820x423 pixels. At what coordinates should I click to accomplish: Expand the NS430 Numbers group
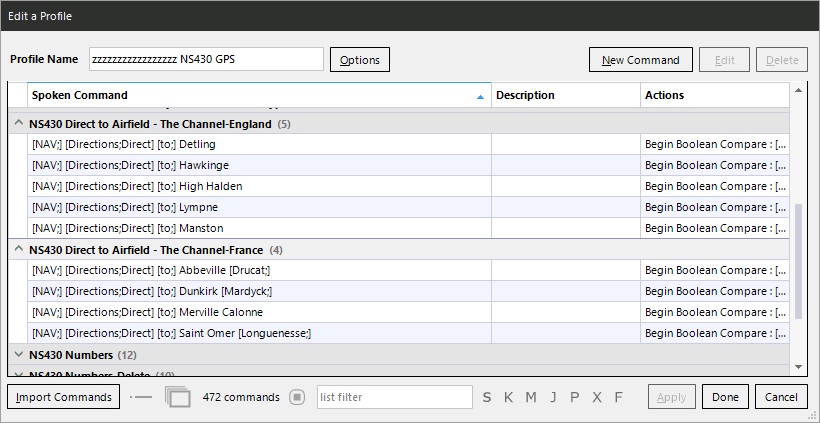tap(18, 355)
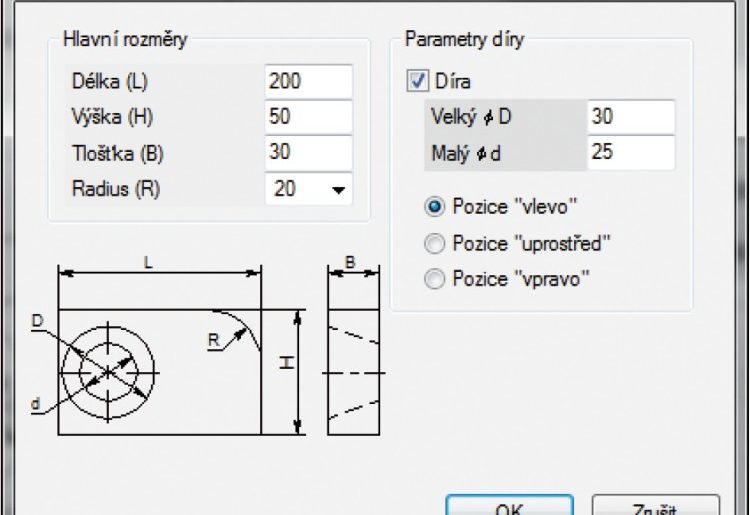Click the Výška (H) value field
The height and width of the screenshot is (515, 750).
click(308, 117)
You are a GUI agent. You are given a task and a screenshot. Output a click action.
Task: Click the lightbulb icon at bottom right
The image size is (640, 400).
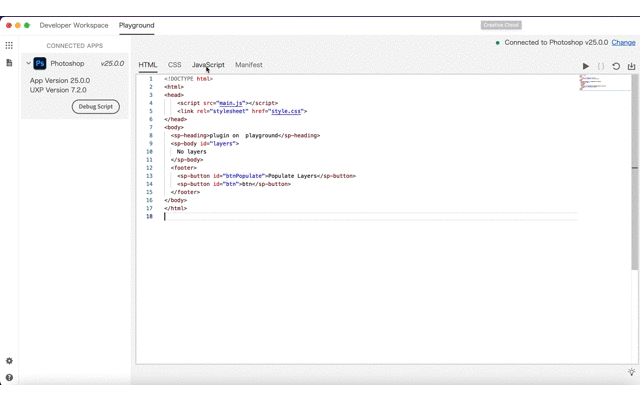coord(631,372)
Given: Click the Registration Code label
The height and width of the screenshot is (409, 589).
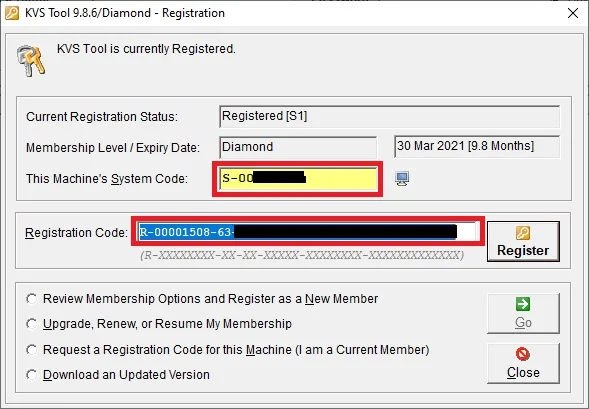Looking at the screenshot, I should coord(77,233).
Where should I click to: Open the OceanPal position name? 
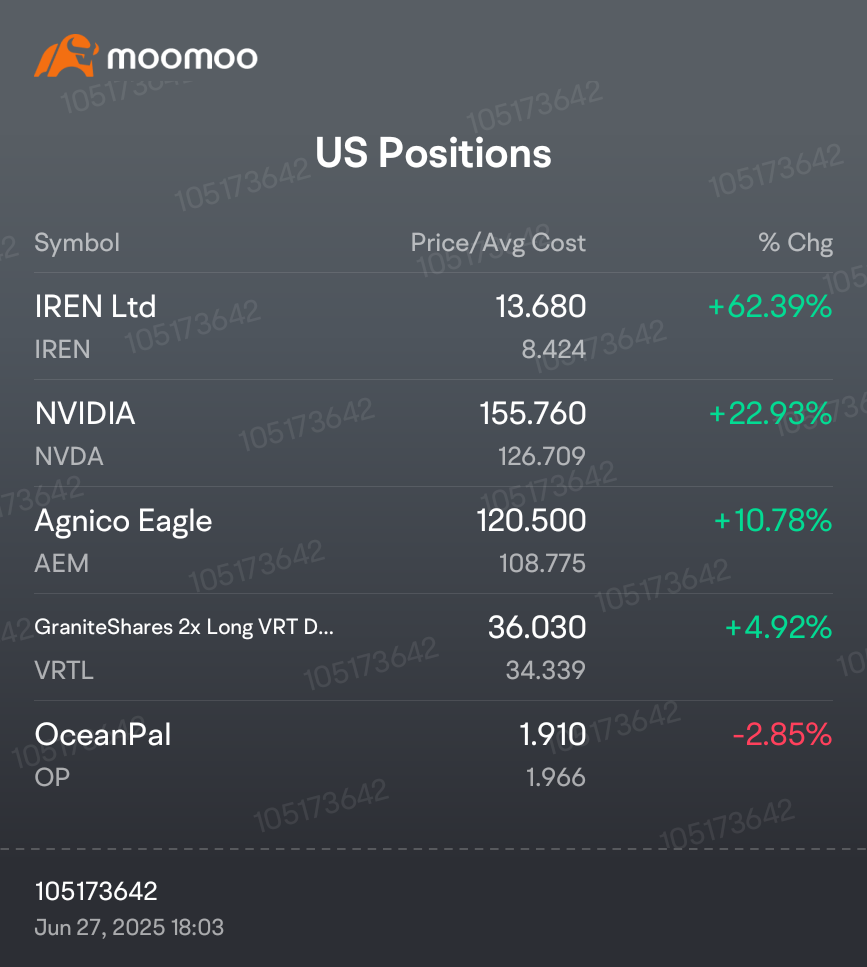coord(102,735)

+ + + +

Every entry above is to be copied verbatim, with the pictures removed.

Answer for the task =
820x423 pixels. At what coordinates should I click to accomplish: Expand the NS430 Numbers group
tap(18, 355)
Click the Výška (H) value field
The height and width of the screenshot is (515, 750).
click(308, 117)
You are a GUI agent. You are given a task and a screenshot. Output a click action.
Task: Click the lightbulb icon at bottom right
The image size is (640, 400).
coord(631,372)
Given: Click the Registration Code label
The height and width of the screenshot is (409, 589).
Looking at the screenshot, I should coord(77,233).
Where should I click to: Open the OceanPal position name? 
coord(102,735)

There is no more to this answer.